Notably, the signature was especially common in aggressive colorectal cancers classified as CMS4 (consensus molecular subtype 4), including among Singapore patient cohorts. This suggests RESIST-M could help clinicians identify patients at higher risk of cancer relapse and spread, supporting patient stratification and clinical trial design. It could also enable earlier intervention and more targeted follow-up care.
"By understanding how resistance and cancer spread become biologically linked, we were able to identify biomarkers that flag high-risk patients and uncover new intervention strategies. These findings open the door to earlier, more targeted approaches, potentially preventing cancer progression rather than responding after relapse has occurred," said Dr Ramanuj DasGupta, Senior Principal Scientist at A*STAR GIS and senior author of the study.

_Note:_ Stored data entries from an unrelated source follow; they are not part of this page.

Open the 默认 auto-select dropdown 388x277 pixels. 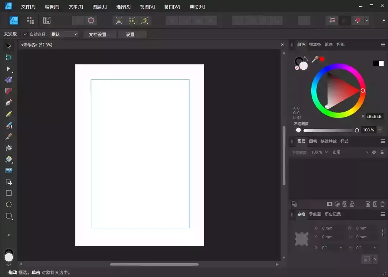point(64,34)
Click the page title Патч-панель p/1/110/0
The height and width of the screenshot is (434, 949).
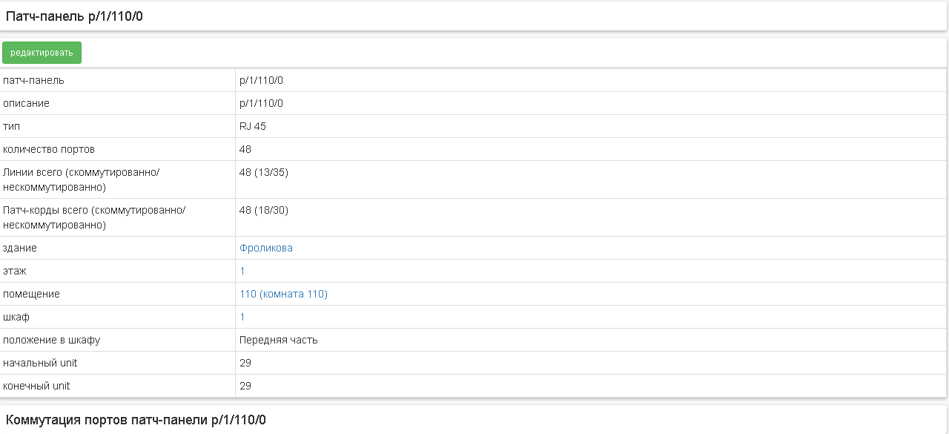(x=74, y=16)
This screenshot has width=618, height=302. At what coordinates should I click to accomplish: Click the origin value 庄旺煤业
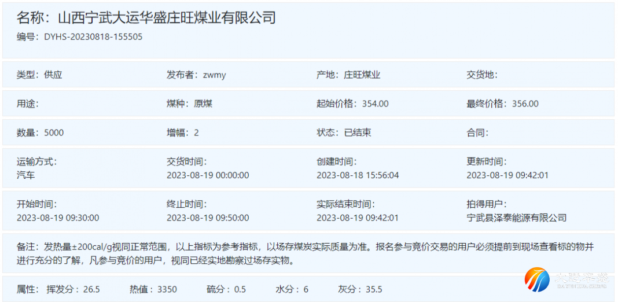pos(362,75)
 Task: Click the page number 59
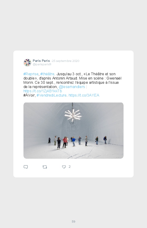pos(74,221)
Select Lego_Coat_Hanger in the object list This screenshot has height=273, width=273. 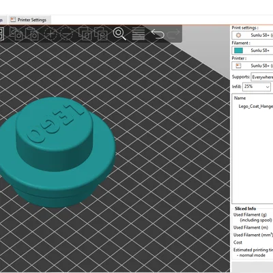click(255, 106)
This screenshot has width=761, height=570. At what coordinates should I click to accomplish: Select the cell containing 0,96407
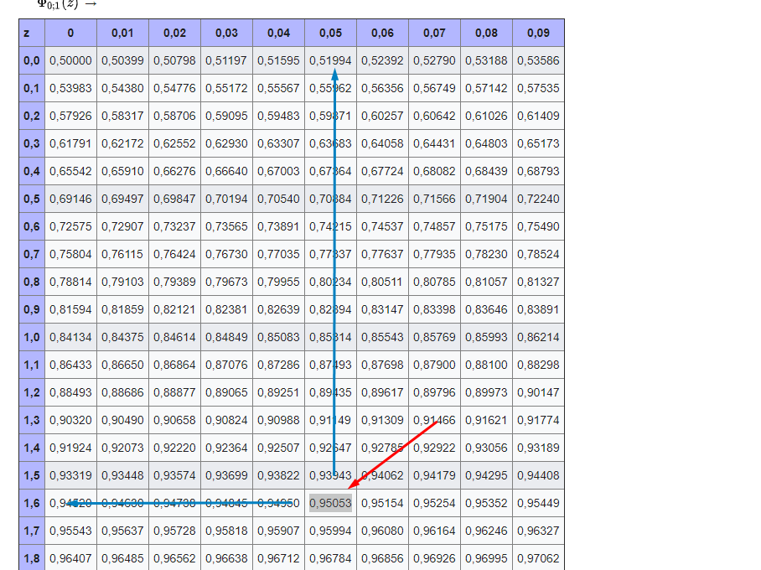(x=70, y=558)
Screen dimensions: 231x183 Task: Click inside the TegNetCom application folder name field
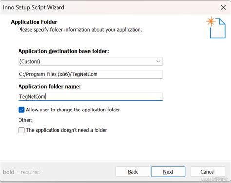tap(91, 97)
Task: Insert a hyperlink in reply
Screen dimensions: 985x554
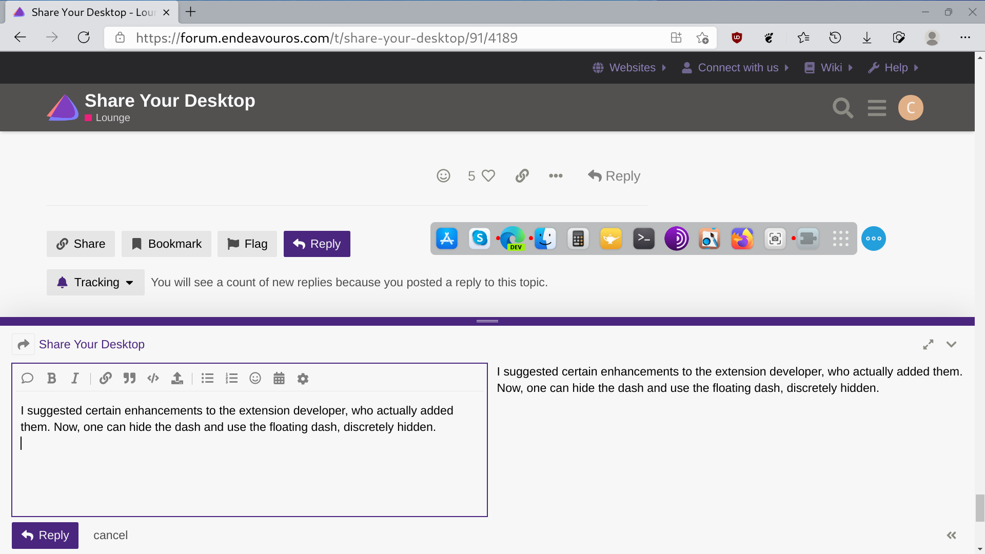Action: [x=105, y=378]
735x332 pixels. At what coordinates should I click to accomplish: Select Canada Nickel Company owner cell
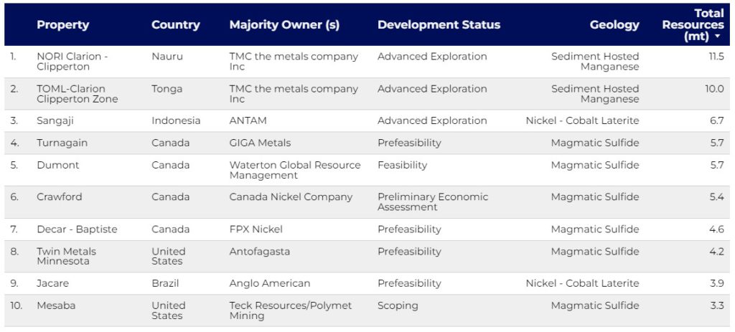click(291, 196)
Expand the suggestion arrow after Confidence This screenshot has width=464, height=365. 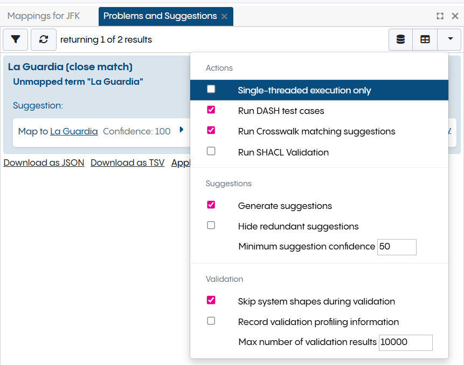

“Aggressive recurrence remains a challenge for some patients with colorectal cancer. Our findings help explain why this happens and enable earlier identification of higher‑risk patients. The RESIST‑M signature may potentially support more individualised treatment decisions, including repurposing of existing drugs to improve treatment outcomes for this group of patients,” said Professor Iain Tan, Deputy Chairman and Senior Consultant, Division of Medical Oncology, NCCS, and co-author of the study.
Looking Ahead
The research team is proposing clinical trials to evaluate whether targeting SERPINE1 or cholesterol-related pathways, including through existing drugs such as simvastatin, could benefit selected groups of colorectal cancer patients. The team also plans to investigate why cholesterol production decreases in resistant colorectal cancer cells, which could uncover additional therapeutic targets. Ongoing work will also focus on refining RESIST-M as a tool to support patient stratification and clinical trial design.